Shortly after her first child, Vanessa, was born in 1956, Chinh learned that an American movie company had arrived in Saigon to shoot the film version of Graham Greene’s The Quiet American. She tried out for a part and wound up being offered a lead. She lost her chance, though, when she couldn’t locate her husband, who was still in the U.S., in time to get his approval. Later, she met a producer who offered her the part of a Buddhist nun in a Vietnamese-language movie. That led to parts in more than 40 features, among them 1965’s Operation C.I.A. with Burl Reynolds, and a talk show, on which she interviewed stars traveling through Southeast Asia on location shoots and USO tours. “She was very beautiful,” says Hedren, who met Chinh when she appeared on the show. “She had a lovely home and children.”

Chinh had everything, in fact, but a peaceful homeland. As the political situation in South Vietnam deteriorated, the actress sent her children, Vanessa, 16, Paul, 14, and Jean-Pierre, 12, to Toronto, where they lived with one of her husband’s sisters. Chinh left Saigon eight months later, on April 24, 1975, on the last commercial flight—one week before Saigon fell to the Vietcong. Once in Toronto, Chinh decided to settle in the U.S. and sent an SOS to Hedren, who responded with airline tickets and an invitation for Chinh and her husband to stay in her Sherman Oaks, Calif., home. It was several months before the family was reunited and almost two years before Chinh got an acting job—a guest spot on M*A*S*H. Chinh and her husband often had to work two jobs. “I was just in awe of her,” says Hedren. “She was so strong.”

Chinh needed that reservoir of strength when she learned in 1978 that her father had died destitute in Hanoi. Seven years later, Chinh had to call on her strength again when her then 24-year-old son Jean-Pierre was in a car accident that left him with severe burns on half his body. Chinh nursed Jean-Pierre through the painful recovery alone.

Then it was Chinh who became ill. “I had a breakdown,” she says. “I’d been trying to be strong so long.”

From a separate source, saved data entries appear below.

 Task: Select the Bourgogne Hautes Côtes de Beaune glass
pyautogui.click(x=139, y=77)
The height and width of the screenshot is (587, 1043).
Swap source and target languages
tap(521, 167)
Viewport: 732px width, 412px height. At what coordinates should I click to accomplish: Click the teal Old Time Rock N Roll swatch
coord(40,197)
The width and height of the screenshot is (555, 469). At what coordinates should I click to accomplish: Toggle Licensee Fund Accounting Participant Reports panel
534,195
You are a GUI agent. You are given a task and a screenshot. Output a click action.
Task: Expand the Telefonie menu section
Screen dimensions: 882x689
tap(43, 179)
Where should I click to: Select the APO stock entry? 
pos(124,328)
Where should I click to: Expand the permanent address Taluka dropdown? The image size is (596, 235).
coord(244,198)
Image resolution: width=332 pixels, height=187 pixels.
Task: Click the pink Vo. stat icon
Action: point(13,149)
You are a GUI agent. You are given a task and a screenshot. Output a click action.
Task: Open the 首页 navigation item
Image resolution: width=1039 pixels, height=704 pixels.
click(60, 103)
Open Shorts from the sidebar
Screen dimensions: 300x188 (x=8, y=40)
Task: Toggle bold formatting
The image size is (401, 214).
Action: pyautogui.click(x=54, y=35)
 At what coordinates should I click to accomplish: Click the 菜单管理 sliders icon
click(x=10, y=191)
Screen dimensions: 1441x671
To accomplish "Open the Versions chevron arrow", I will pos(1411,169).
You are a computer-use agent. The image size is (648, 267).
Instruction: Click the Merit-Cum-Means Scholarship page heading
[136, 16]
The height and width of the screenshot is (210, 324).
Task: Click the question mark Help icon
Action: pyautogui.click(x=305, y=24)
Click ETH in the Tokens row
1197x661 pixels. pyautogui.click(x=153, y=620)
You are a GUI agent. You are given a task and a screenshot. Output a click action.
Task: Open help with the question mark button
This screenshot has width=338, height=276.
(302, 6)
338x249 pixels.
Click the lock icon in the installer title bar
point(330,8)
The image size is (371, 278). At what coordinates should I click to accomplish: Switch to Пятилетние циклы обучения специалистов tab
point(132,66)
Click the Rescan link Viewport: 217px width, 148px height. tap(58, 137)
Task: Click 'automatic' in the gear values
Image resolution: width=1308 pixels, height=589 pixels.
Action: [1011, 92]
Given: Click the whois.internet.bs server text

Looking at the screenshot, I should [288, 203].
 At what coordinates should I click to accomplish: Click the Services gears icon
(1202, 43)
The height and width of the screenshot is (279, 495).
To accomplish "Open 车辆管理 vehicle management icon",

Slowly, Chinh recovered. Then, one day while assisting the casting director on Oliver Stone’s Heaven and Earth, the story of a Vietnamese refugee, she noticed a room full of Chinese women and was told it was a casting call for The Joy Luck Club. Chinh had loved the novel and called her agent to arrange an audition.

Chinh’s performance has led her back home. She’ll be heading to Vietnam early next year to play a villager in the war movie Fields of Fire. Before shooting begins, however, Chinh is planning to see her brother, Lan, with whom she has only exchanged brief notes since their parting 39 years ago. “I’m very excited,” she says.

Meanwhile, Chinh is living a quiet life near her children in L.A. “I have my own world in my house,” she says. A lonely existence? Yes, she admits, “but I choose it.” Too often, others have made choices for her; now Chinh is in control. As she says, “It is time.”